Banks 'should be sold to foreign investors'
Ireland’s banks should be sold off to foreign owners to quicker clean up the debt crisis, the country’s top banker declared today.
Patrick Honohan, governor of the Central Bank, also claimed a new government will be able to change the terms of the €85bn IMF/EU bailout.
The banking chief said getting overseas investors to take over the homegrown banks that survive the current economic mess was looking like the best option.
“Increasingly, it seems evident that placing the continuing parts of the system on a firm footing can best be done through the involvement of new foreign owners who can bring capital, risk control and other management skills,” he said.
In a speech to the Institute of International and European Affairs (IEA) in Dublin, he said such a move would “short circuit” measures needed at the moment to reduce the banks’ financial risk to the State.
These measures could be prolonging the clean up process, he said.
Mr Honohan said the prospect of international investors being attracted to Irish banks was “not unreasonable”.
He added: “I look forward to welcoming new owners of Ireland’s downsized and cleaned-up banks.”
Mr Honohan also suggested a new Government would get a “sympathetic hearing” from the IMF/EU if they wanted to bring in alternative cost-cutting measures, as long as they brought the country’s finances under control.
Rolling back Celtic Tiger excesses has heightened uncertainty among international lenders but the bailout package had bought time to restore confidence in Ireland, he said.

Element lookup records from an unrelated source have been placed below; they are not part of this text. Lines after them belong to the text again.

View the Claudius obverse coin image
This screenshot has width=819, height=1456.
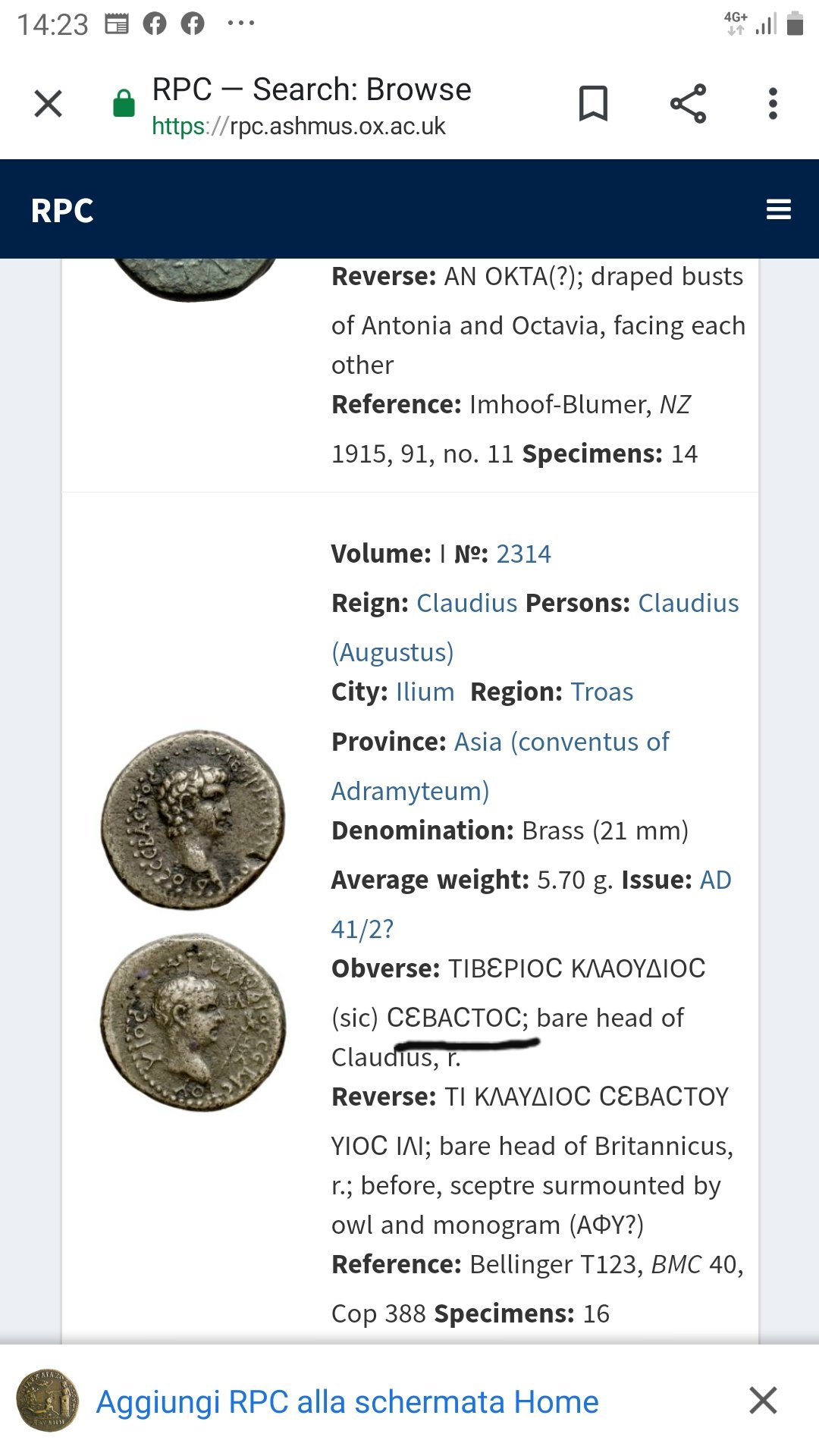pos(193,820)
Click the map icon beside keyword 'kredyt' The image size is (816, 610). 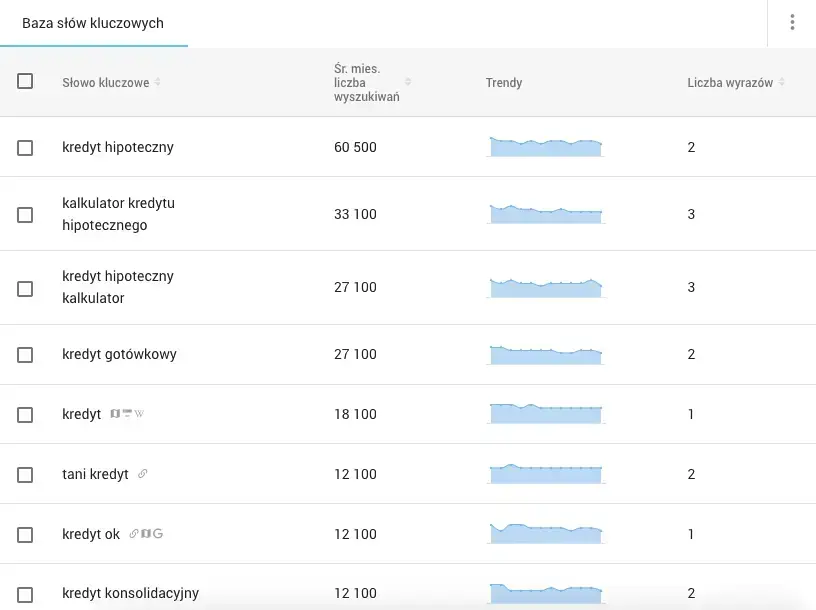pyautogui.click(x=115, y=414)
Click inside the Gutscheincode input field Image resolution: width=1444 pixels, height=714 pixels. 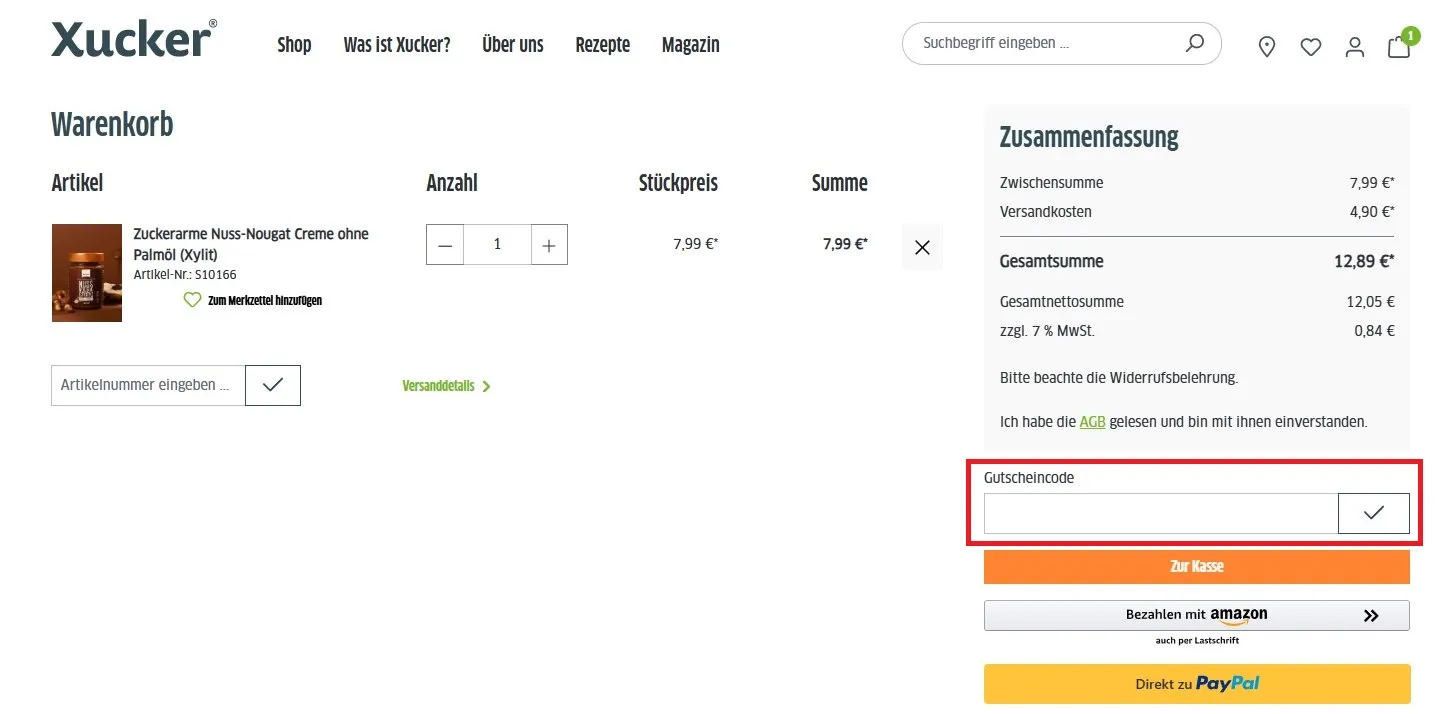click(1160, 513)
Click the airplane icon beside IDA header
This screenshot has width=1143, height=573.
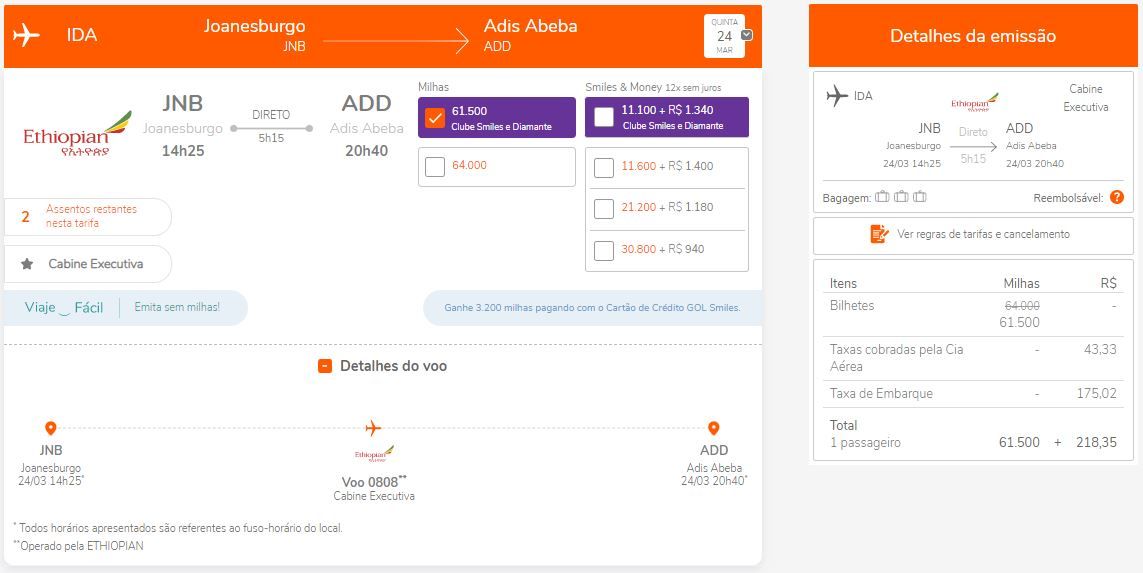pos(26,35)
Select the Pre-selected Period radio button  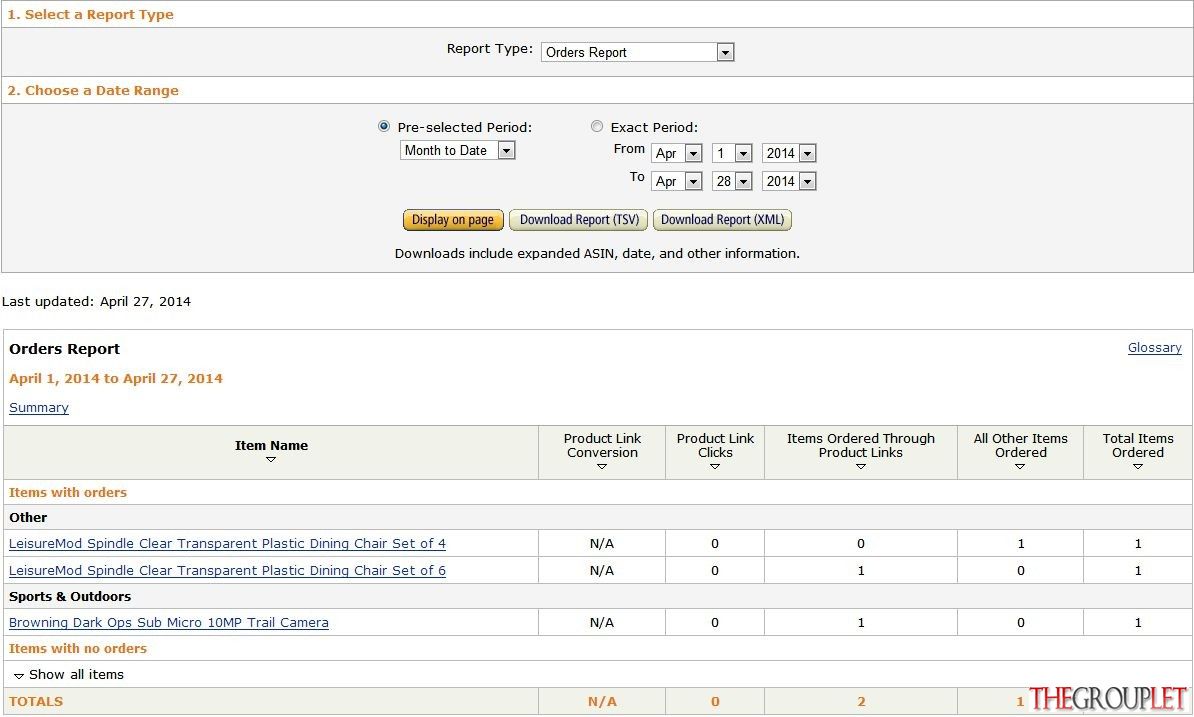pos(384,126)
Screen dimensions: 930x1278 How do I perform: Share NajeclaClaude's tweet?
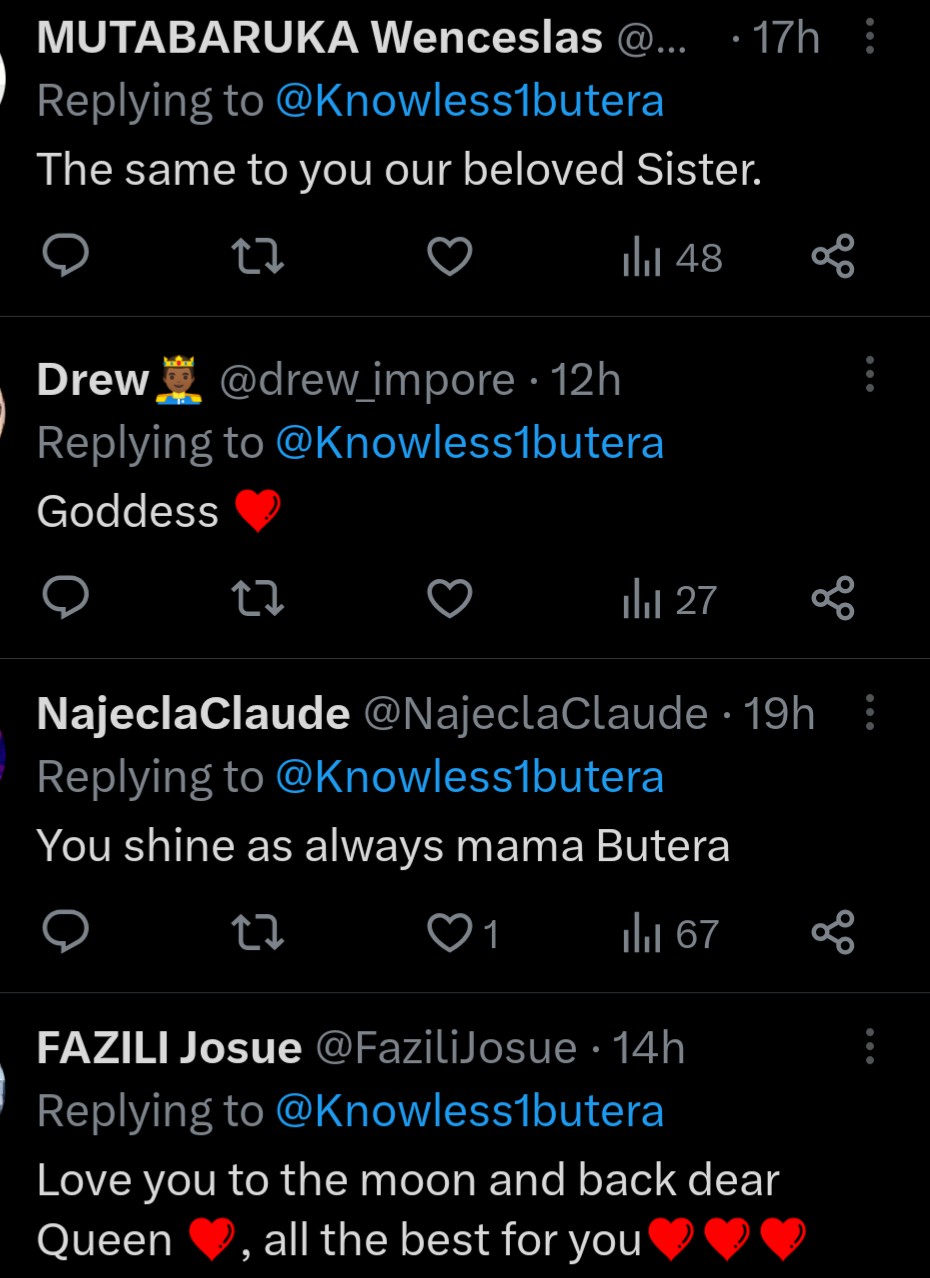(x=832, y=933)
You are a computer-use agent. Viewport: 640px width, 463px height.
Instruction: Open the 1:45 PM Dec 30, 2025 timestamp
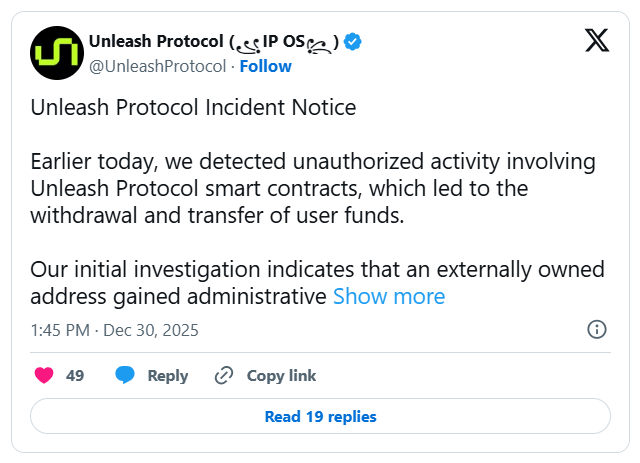point(114,330)
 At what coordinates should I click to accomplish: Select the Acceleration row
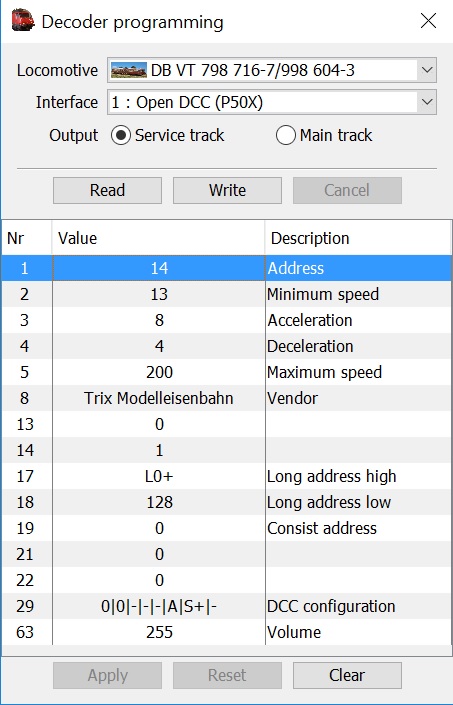(x=226, y=320)
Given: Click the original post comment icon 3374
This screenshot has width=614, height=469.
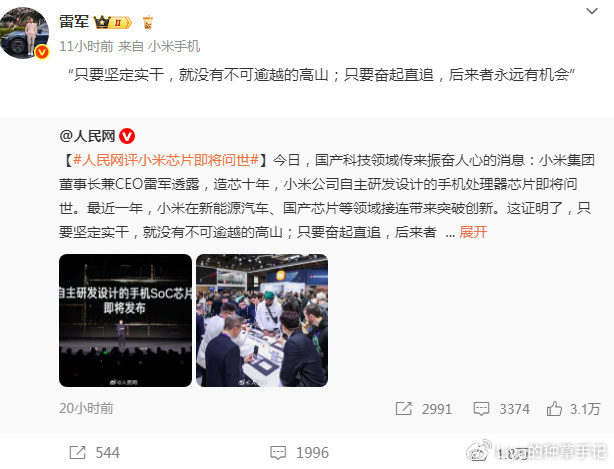Looking at the screenshot, I should 481,409.
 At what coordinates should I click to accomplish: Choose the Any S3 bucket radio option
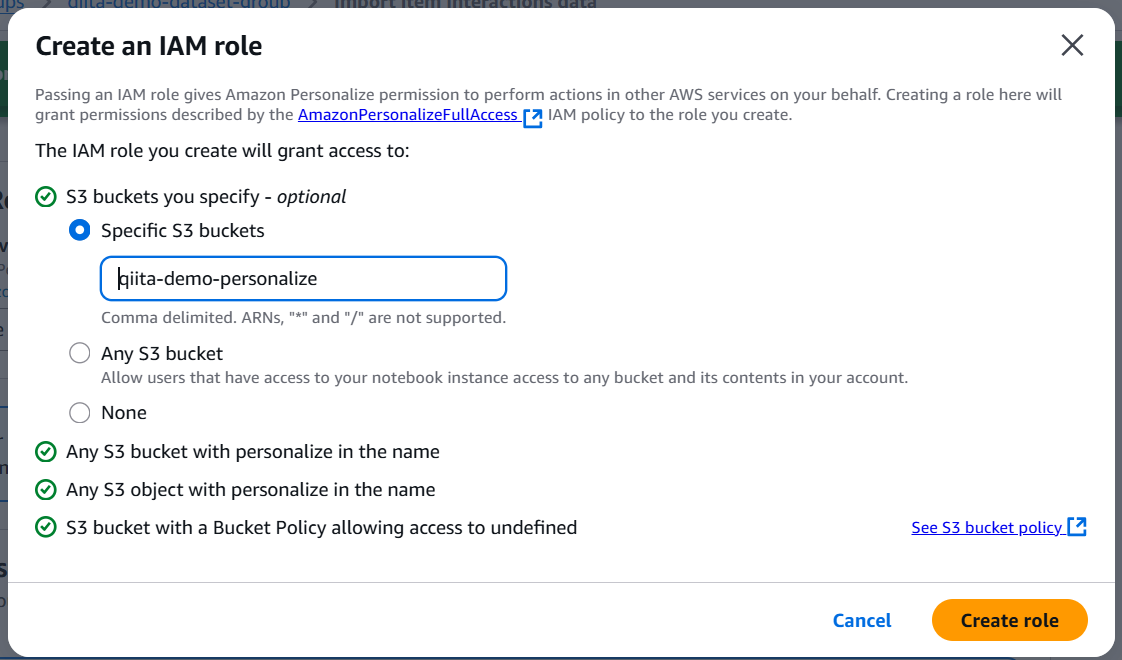(x=80, y=354)
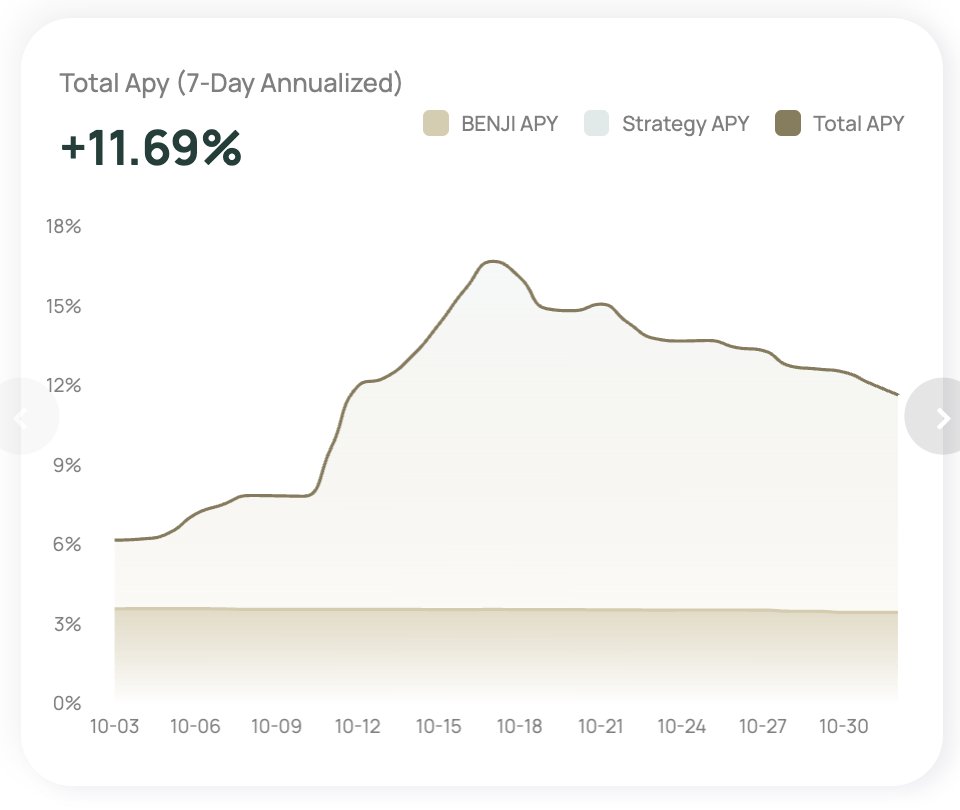Hide the BENJI APY series via its label
960x810 pixels.
(509, 124)
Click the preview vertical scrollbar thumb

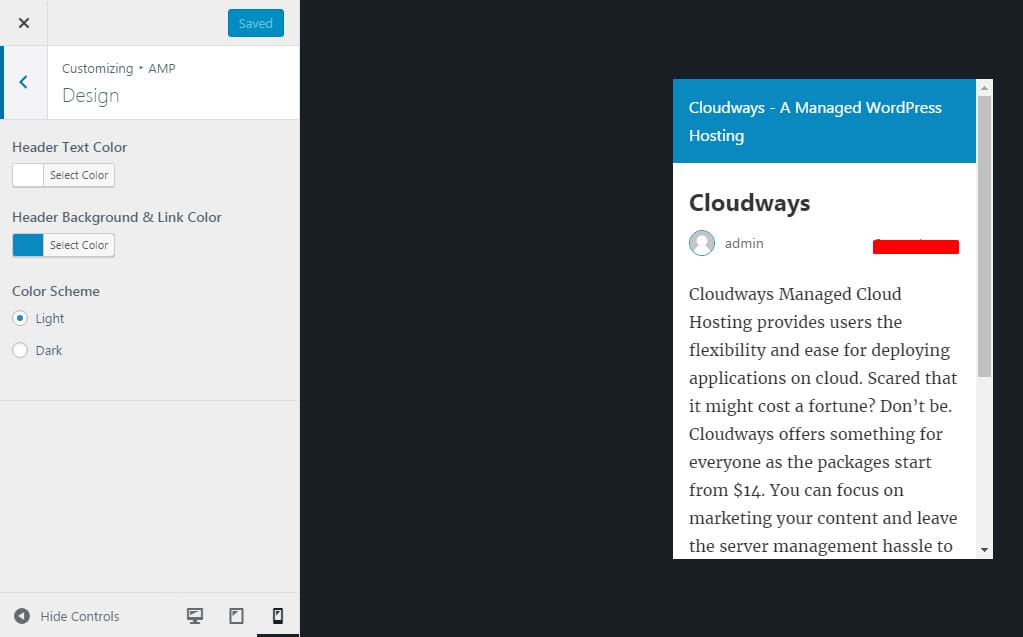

In a reference to claims the deal diluted Irish sovereignty, he argued its success was hinged on the actions of Irish authorities.
Mr Honohan added that the IMF/EU does not believe Ireland’s debt crisis is anything other than manageable.
Finance Minister Brian Lenihan said while alternative cost-cutting measures could be agreed within the bailout package, changes to interest rates were a different matter.
“The interest rate for funding from the IMF and the various EU funding lines were determined by a common approach for any borrower,” he said.
“Accordingly, any changes to these rates cannot be negotiated for Ireland in isolation and must be seen in the wider context.”
Mr Lenihan said it was always the case that the present administration or any new Government could bring in changes where savings are made as long as it had the same impact.
“What is clear, however, is that the size and speed of the budgetary adjustment is not open for discussion,” he said.
“Support under the programme is conditional on this level of adjustment being achieved.”